We attended the Darkness tour and City Museum party last year. 
They were both great, although last year, the Darkness tour included a tour of the Lemp Brewery haunted house and I'm pretty sure we only paid $75 each for both haunted houses on the day of the tour. 
This year, I don't think the Lemp Brewery is included, and our tickets cost $100 each almost a month in advance.
We debated whether or not it was worth it. 
I guess we'll see.


----------



## dustin2471

not telling any trade secrets, but you can go to the museum without paying for the beer & pizza, general admission is $12 and open till midnight. you dont get the wristband to go into the party area (party area is where you eat and drink, cant take food nor drink out of that area, last year food was pizza, buffalo chicken wings and 2 beers) but we went for the museum fun part? just an fyi if you are looking to save a couple $


----------



## Mysterious Mansion Fan

5 more days!


----------



## ter_ran

*WOW! So glad to see many of the HF family going to show up to TRANSWORLD 2014. Can't wait to meet and greet you all! Look out for my Avatar as I will have a black hoodie sporting the Lil devil doll all week!  I'll be arriving at STL at noon on Wednesday the 19th. So very excited!!

PM me if you have a particular day and time for all of us willing to meet up! Take care peeps! 

Randall*


----------



## RandalB

I will be wearing our Haunted Halls T-shirts with "Hauntmaster" on the back..

Also, I know for a fact 2x rooms at the Renessance grand (across the street) will be opening up tomorrow in the AM...

RandalB


----------



## theric85

sweet. ill try to keep an eye open. ill try to remember to wear my finding bigfoot t-shirt. i actually have met them too. haha. but yea, hope to see you guys there.


----------



## Abunai

My crew will be wearing "Fright In Falcon Haunted Maze" staff T-shirts.


----------



## Abunai

imagine said:


> Also, I will be doing a lecture there on Saturday at 2pm. Hope to see you there!
> View attachment 192371


One of my sons is registered for your seminar.


----------



## theric85

3 days!!!!!!!!!!!!!! 2 if your attending the wed festivities!


----------



## captpete

I will be there, along with two of my fellow haunters from Haunted Nightmare. I have a Halloween forum T-shirt and a Haunted Nightmare T-shirt that I will wear on various days. We should coordinate a Halloween Forum meet up. Maybe a lunch on one of the days? 
I will check in on this thread on Wed night and see what we can do.
Pete


----------



## theric85

captpete said:


> I will be there, along with two of my fellow haunters from Haunted Nightmare. I have a Halloween forum T-shirt and a Haunted Nightmare T-shirt that I will wear on various days. We should coordinate a Halloween Forum meet up. Maybe a lunch on one of the days?
> I will check in on this thread on Wed night and see what we can do.
> Pete


that sounds fun! i will be there saturday and sunday only.


----------



## Lordgrimley.com

Grimley's Goons will be wearing Black tshirts with our new minion masks on the front and a Goon on the back. Make sure to stop us and say hello. We won't bite. Well most of em won't bite.


----------



## eanderso13

My wife and I, and 6 others from our new haunt will be going. Its been a few years since we last went. We're doing the City Museum party and can't wait! Leaving Dark and Early Thursday morning!


----------



## Mysterious Mansion Fan

Only a few hours away. I can't wait!


----------



## Abunai

We're at the hotel!
It's almost 1:00 am and the lobby is still hopping with haunters.
Looking forward to the show tomorrow (today).


----------



## theric85

man i wish i could leave work to go today!!!! cant wait for saturday


----------



## spydermonkey

I just found out about the event. Is there anyway to still get tickets to get in. How can a part time haunter get in?


----------



## Spinechiller

I will be their again this year, it will be my 3rd year going. Really looking forward to it!


----------



## Abunai

spydermonkey said:


> I just found out about the event. Is there anyway to still get tickets to get in. How can a part time haunter get in?

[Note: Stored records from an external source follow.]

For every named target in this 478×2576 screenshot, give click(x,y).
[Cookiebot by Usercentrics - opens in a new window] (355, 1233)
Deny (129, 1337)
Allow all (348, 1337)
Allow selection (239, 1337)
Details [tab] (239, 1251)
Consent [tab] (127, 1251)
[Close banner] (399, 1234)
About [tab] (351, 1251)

I know that their requirements are listed on the website, but I don't know how those apply after the show has already begun.
There are registration booths at the convention center for the show, but the two times I've attended, I've registered in advance, so I'm not sure what the process is for on-site registration.

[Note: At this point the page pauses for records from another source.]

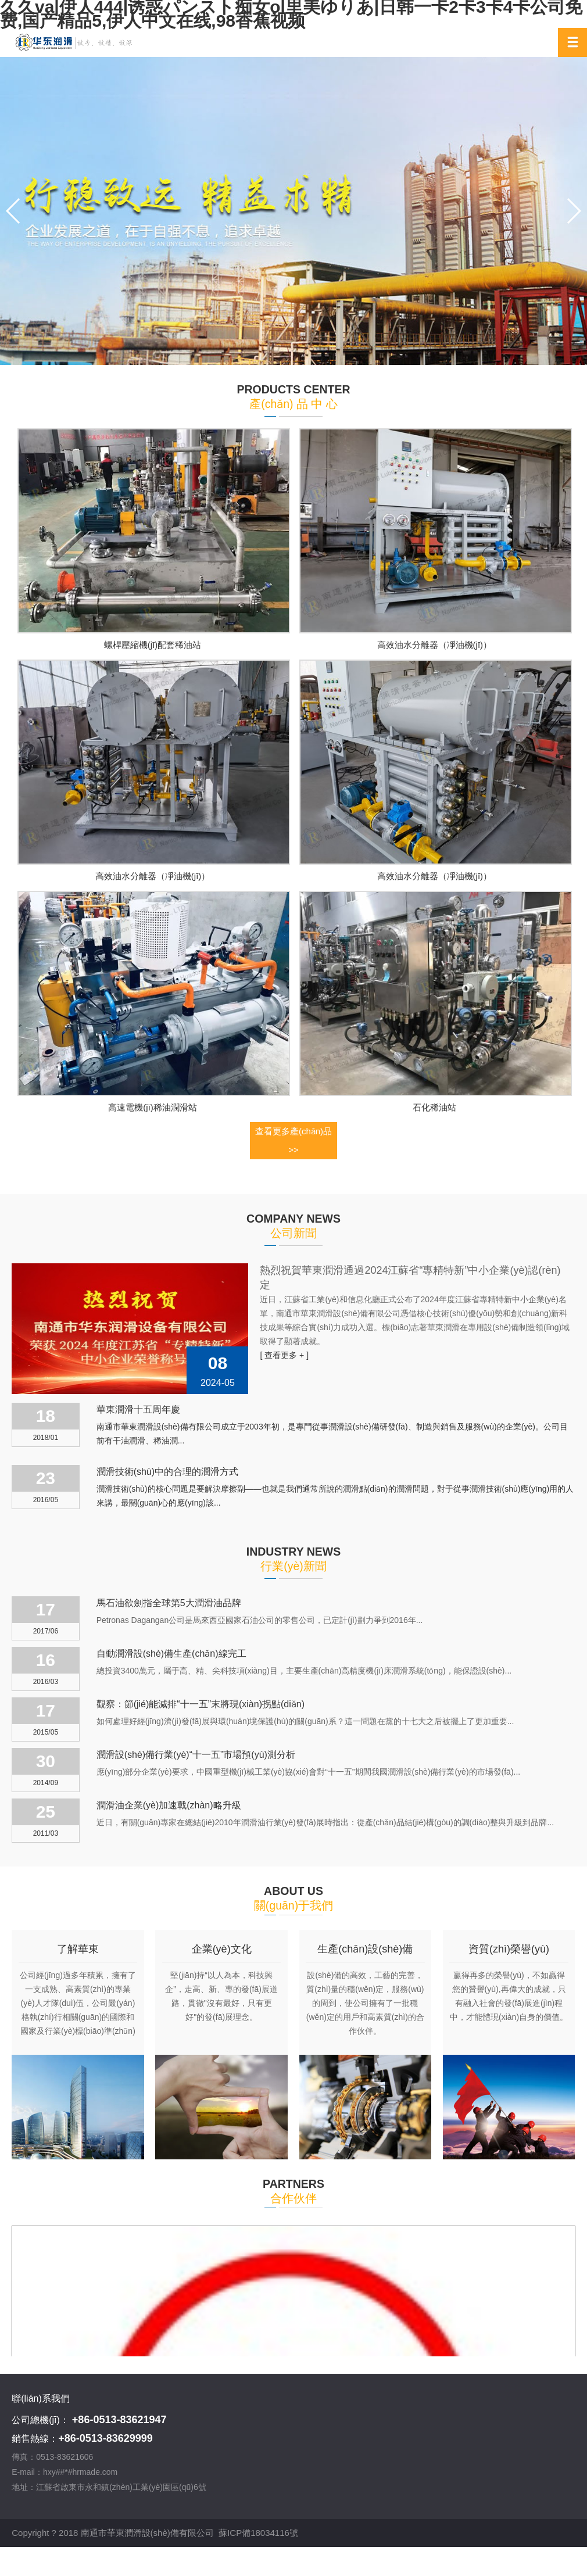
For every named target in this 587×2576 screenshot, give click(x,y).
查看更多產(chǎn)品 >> (293, 1140)
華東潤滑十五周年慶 (138, 1409)
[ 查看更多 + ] (284, 1355)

My first year, I think that I just scanned a flyer for my home haunt and a couple of receipts for building materials that I used for my haunt that totaled more than $300.

I've spent quite a bit more than that on both visits


----------



## theric85

just got back! what an experience! will be going back tomorrow and looking at everything again. i dont think you need all they say, just walk up and register on site. you should be good to do.


----------